Adam sat down, trembling to think his find had been unprotected by the shadow of a claim for the last month; reflected then that it had lain unclaimed for some thousands of years, and with the reflection pulled himself together and managed a grin at his own folly.

He went back to his saddle. Tucked in the saddle pockets was a goodly lunch, but he did not touch that. He untied his coat and took out two printed location notices, several crumply sheets of blank paper and a pencil. He filled in the blanks as the location notice of the Goblin Gold Mine—original notice and copy. On the blank paper he wrote out four more notices, two originals and two copies, for the Nine Bucks Placer Claim and the Please Hush.

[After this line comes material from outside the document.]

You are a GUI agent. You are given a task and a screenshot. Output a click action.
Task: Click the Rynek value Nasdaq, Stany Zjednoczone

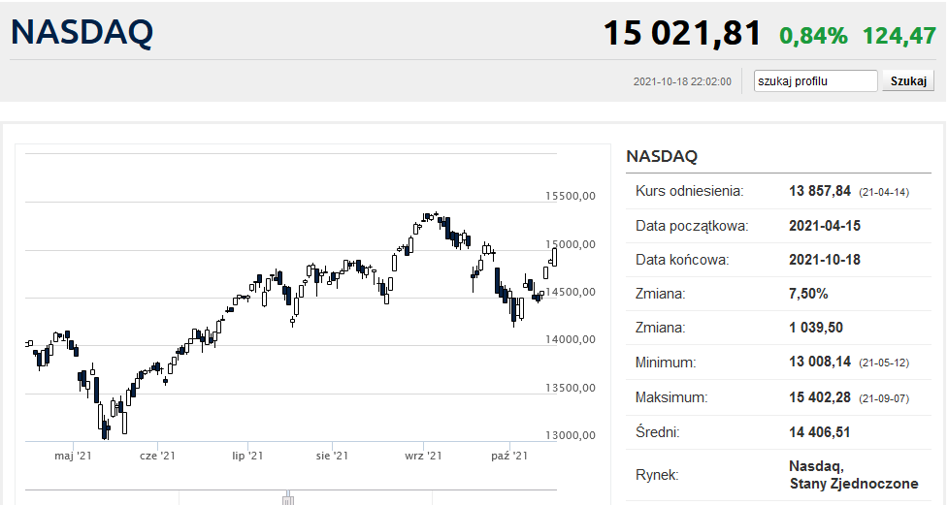tap(853, 474)
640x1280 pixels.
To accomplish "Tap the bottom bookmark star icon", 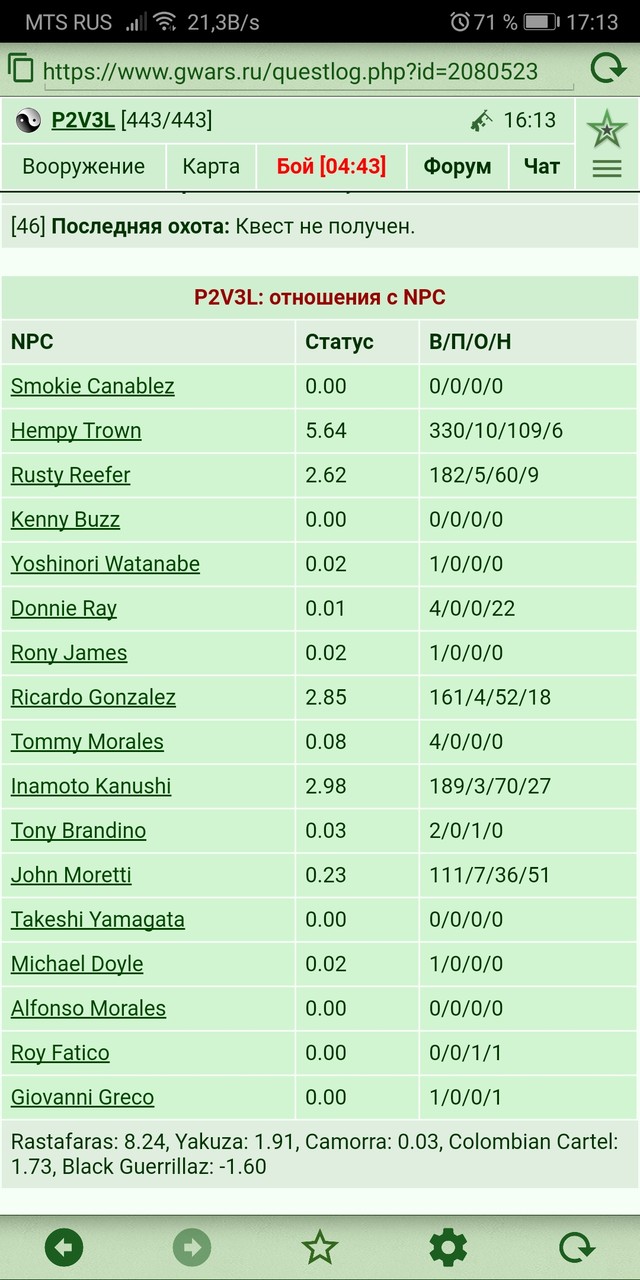I will [x=320, y=1248].
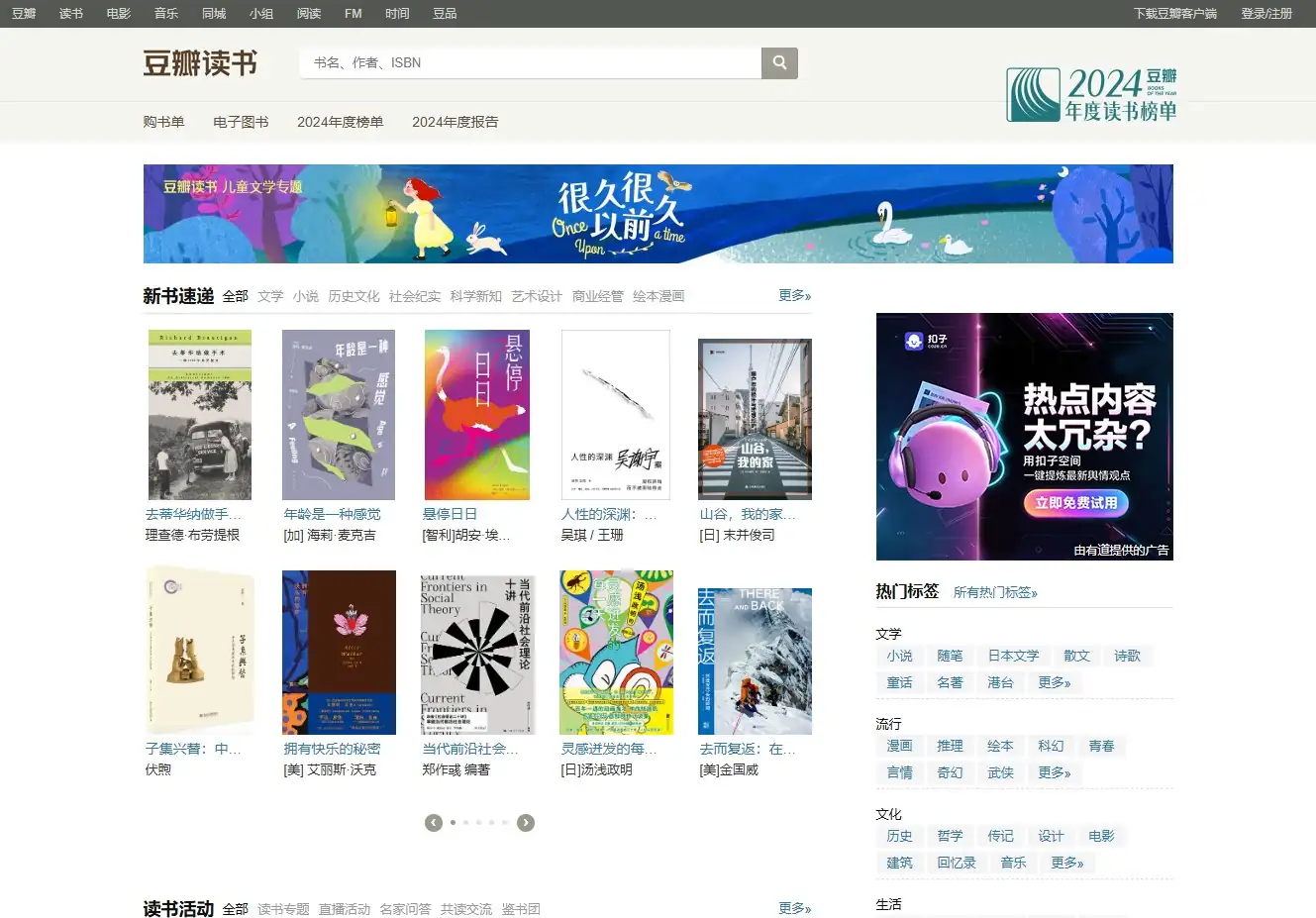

For the Goblin Gold he wrote himself as locator, Charles See and Howard Lull as witnesses; he reserved this for the highest and richest claim. For the next below, Charles See was locator, Forbes and Lull were witnesses; and the third was assigned to Howard Lull, with See and Forbes to bear witness.

Adam paced off the three claims adjoining each other and built a stone monument at each corner, with a larger monument for the location-papers at the center of each claim; the central monument of the Goblin Gold about where he had made the last panning. And then, even as he started to slip the first location notice in its monument, he lifted up his eyes and saw, across the tangled ridges, three men riding up from the deeps of Apache Cañon.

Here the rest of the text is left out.